スリル ジェットコースター爆破計画        「評価 D」
ワイルドデューン遊園地で一番人気のアトラクション、ジェットコースター「スリル」。連日大勢の来場者がスリルに乗ろうと行列を作っていたが、ある日それまで正常に動いていたはずの制御機械が突然言う事を聞かなくなり、ブレーキが一切作動しなくなってしまった。コースを一周しても止まる気配の無いジェットコースターに、驚き戸惑う乗客達。従業員のカールが手動でブレーキを操作して騒ぎを収めたものの、これは全ての始まりでしかなかった。ワイルドデューン遊園地には最近売却の話が持ちかかっており、オーナーのテレッサの元には売却に反対する男からの脅迫めいた電話が頻繁にかかってきていた。

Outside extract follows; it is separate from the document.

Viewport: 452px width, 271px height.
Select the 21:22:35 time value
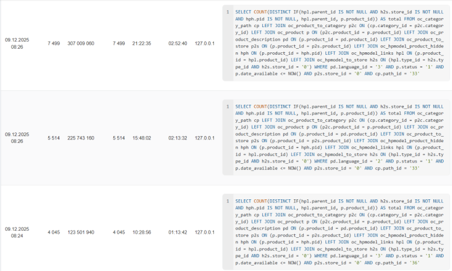pos(142,43)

しかしテレッサがそれを無視し続けたため、彼は遊園地のあらゆる乗り物に細工し出したのである。テレッサの弟ジャックは遊園地の異変を察知し、犯人の正体を暴き出そうとする。
「ジェット・ローラー・コースター」「ブレイジング・パーク」と並ぶ、非常に希少な遊園地パニック映画の一本。本作は予算の限られたテレフィーチャーでありながら遊園地を貸し切ってロケを行っているので、「如何に短い時間で撮影を終わらせるか」という重大な問題が製作側にもあったのだろう。遊園地内のシーンは殆どが何箇所かの同じ場所で撮影されたカットを繋ぎ合わせたものになっており、製作者の苦心の跡が伺えるものの、おかげで遊園地の広さがいまいち感じられなくなっているのはどうしたものか。舞台の見せ方が肝となる作品で、この閉塞感は大きな痛手である。またクライマックスでは「走り続けるジェットコースターにしがみ付きながらの爆弾解体」という、折角シチュエーションを上手く利用した見せ場が用意されていたにも関わらず、揺れるジェットコースターに翻弄されることなくスムーズに解体作業をしてしまう。「未来」についての登場人物間のやりとりは興味深いところもあったが、パニック映画としては良い点をあげられない作品だった。